Supplied text →
****************************************
An illustration of a tokamak with plasma (credit: ITER Organization)

Fusion reactors could become an economically viable means of generating electricity within a few decades, replacing conventional nuclear power stations, according to new research at Durham University and Culham Centre for Fusion Energy in Oxfordshire, U.K.

The research, published in the journal Fusion Engineering and Design, builds on earlier findings that a fusion power plant could generate electricity at a price similar to that of a fission plant and identifies new advantages in using new superconductor technology.

Such findings support the possibility that, within a generation or two, fusion reactors could offer an almost unlimited supply of energy without contributing to global warming or producing hazardous products on a significant scale.

No radioactive waste or leaks

Fusion reactors generate electricity by heating plasma to around 100 million degrees centigrade so that hydrogen atoms fuse together, releasing energy. Fission reactors work by splitting atoms at much lower temperatures.

The advantage of fusion reactors is that they create almost no radioactive waste and high-level radioactive material to potentially leak into the environment. That means disasters like Chernobyl or Fukushima are impossible because plasma simply fizzles out if it escapes.

Fusion energy would also not produce weapons-grade products that proliferate nuclear arms. It is fueled by deuterium (“heavy water”), which is extracted from seawater, and tritium, which is created within the reactor, so there is no problem with security of supply either.

A test fusion reactor based a tokamak design, the International Thermonuclear Experimental Reactor (ITER), is about 10 years away from operation in the South of France. Its aim is to prove the scientific and technological feasibility of fusion energy. MIT also plans to create new lower-cost, compact version of a tokamak fusion reactor, also based on improved superconductors, which are required to produce the high current needed to produce magnetic fields.

“Fission, fusion, or fossil fuels are the only practical options for reliable large-scale base-load energy sources,” said Professor Damian Hampshire, of the Centre for Material Physics at Durham University, who led the study. “Calculating the cost of a fusion reactor is complex, given the variations in the cost of raw materials and exchange rates. However, this work is a big step in the right direction” he said.
****************************************
Data for analysis →
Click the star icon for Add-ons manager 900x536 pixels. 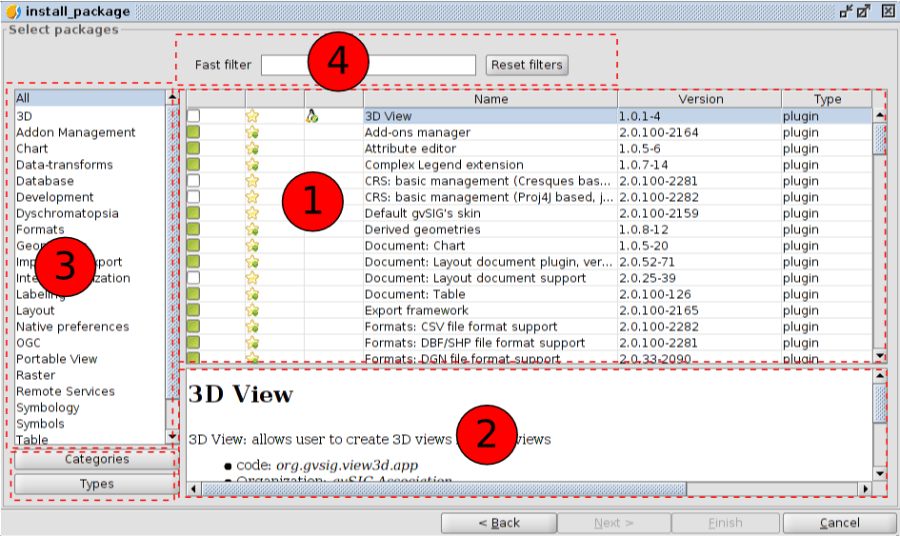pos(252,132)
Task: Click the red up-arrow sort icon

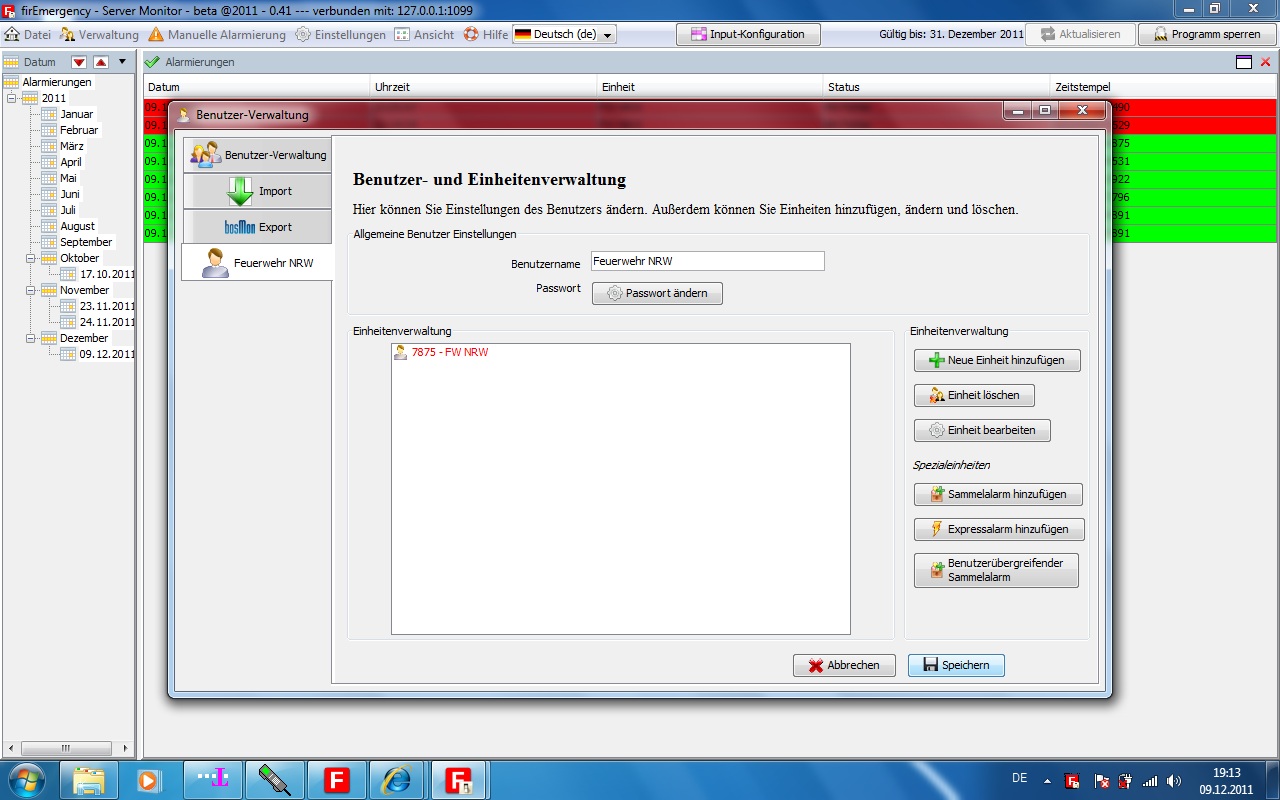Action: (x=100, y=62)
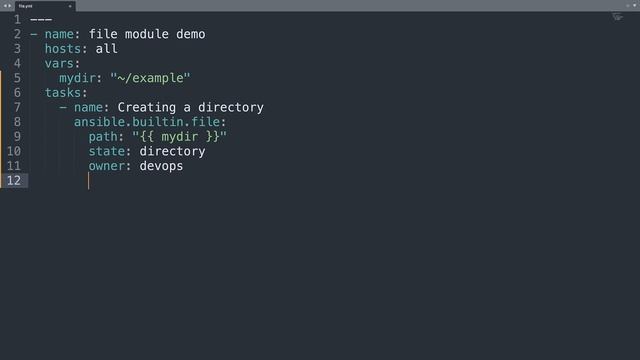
****************************************
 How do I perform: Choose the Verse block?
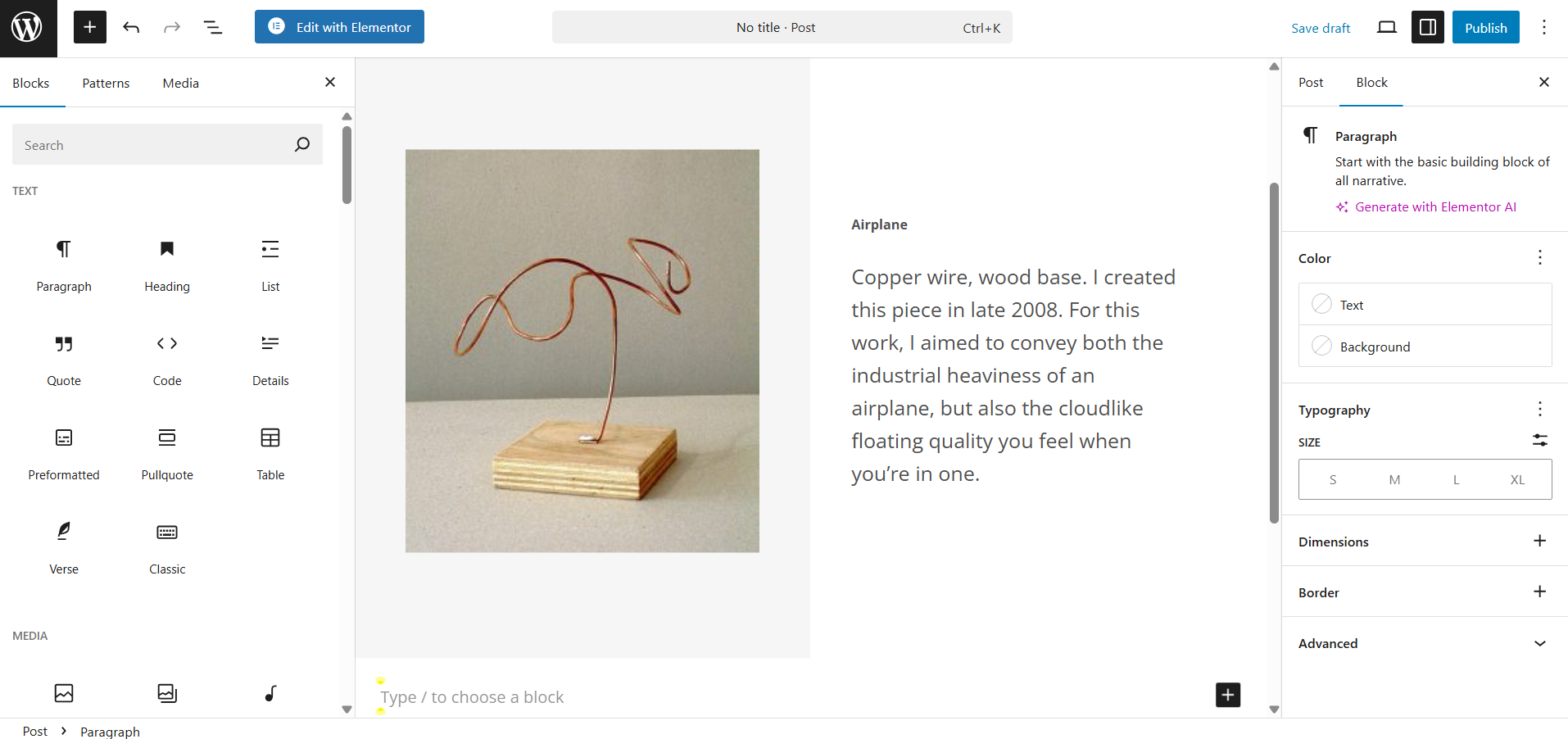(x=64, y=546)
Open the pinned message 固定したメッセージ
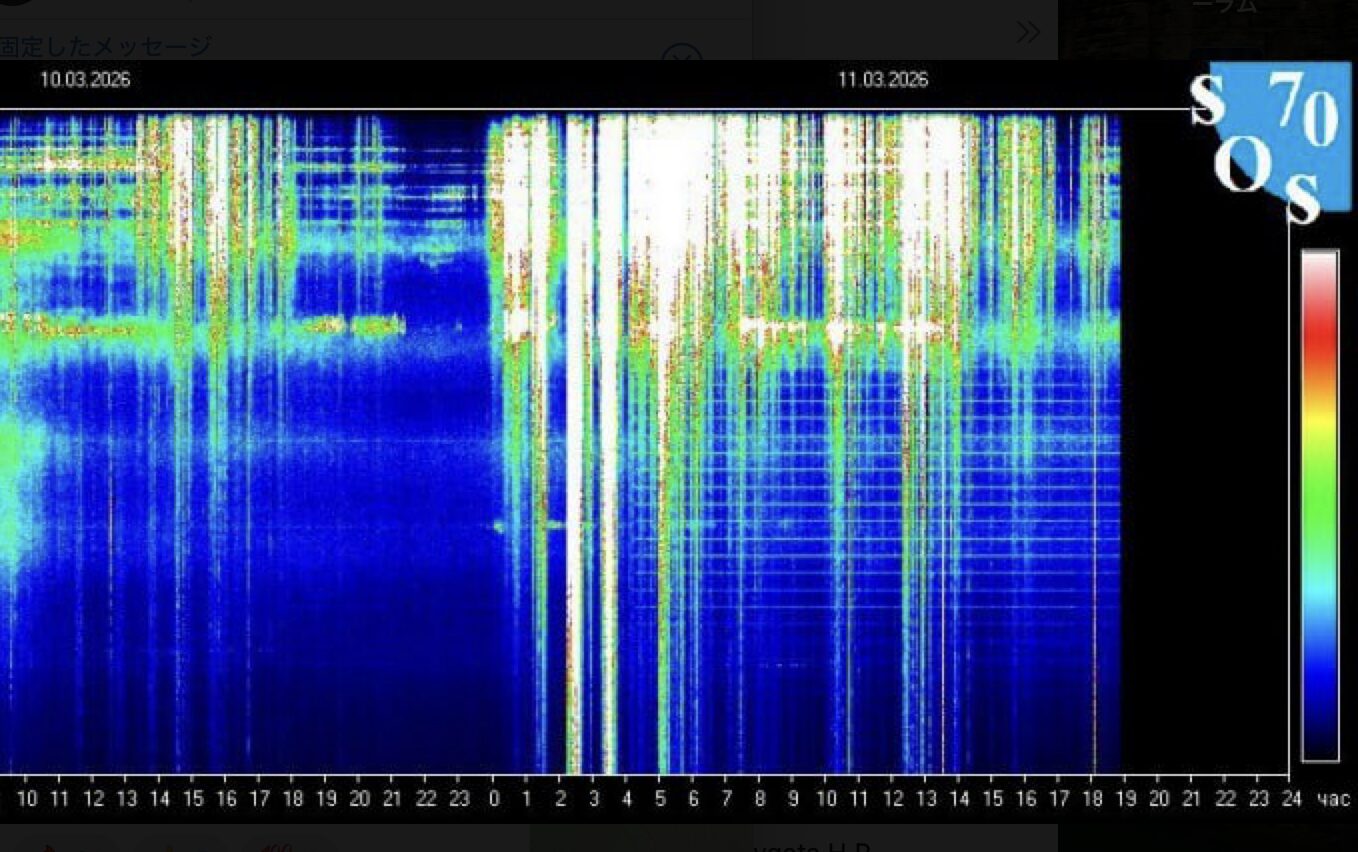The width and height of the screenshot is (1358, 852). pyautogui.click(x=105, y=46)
****************************************
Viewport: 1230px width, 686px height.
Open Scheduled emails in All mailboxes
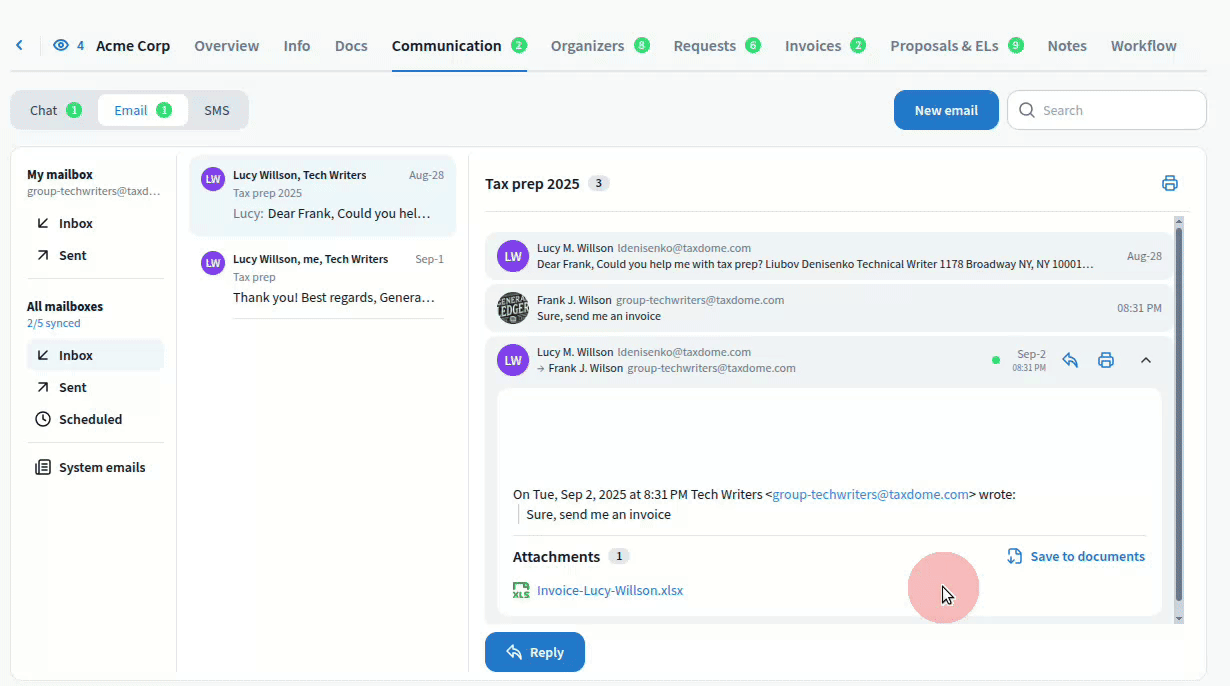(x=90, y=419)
****************************************
Work instruction 1 → Sum up the fusion reactor article in two sentences.
Work instruction 2 →
Answer these questions from the fusion reactor article:
(a) In which journal was the research published?
(b) Where is the ITER test reactor located?
(c) What is deuterium extracted from?
Work instruction 3 → Return the part of the fusion reactor article from "No radioactive waste or" up to and including "much lower temperatures.".

Answer 1 → New research at Durham University and Culham Centre for Fusion Energy finds that fusion reactors could become an economically viable way to generate electricity within a few decades, replacing conventional nuclear power stations, and it identifies advantages in using new superconductor technology. Fusion reactors heat plasma to around 100 million degrees centigrade so that hydrogen atoms fuse, they would not produce weapons-grade products, and their fuel comes from seawater and from within the reactor.

Answer 2 →
(a) Fusion Engineering and Design
(b) In the South of France
(c) Seawater

Answer 3 →
No radioactive waste or leaks

Fusion reactors generate electricity by heating plasma to around 100 million degrees centigrade so that hydrogen atoms fuse together, releasing energy. Fission reactors work by splitting atoms at much lower temperatures.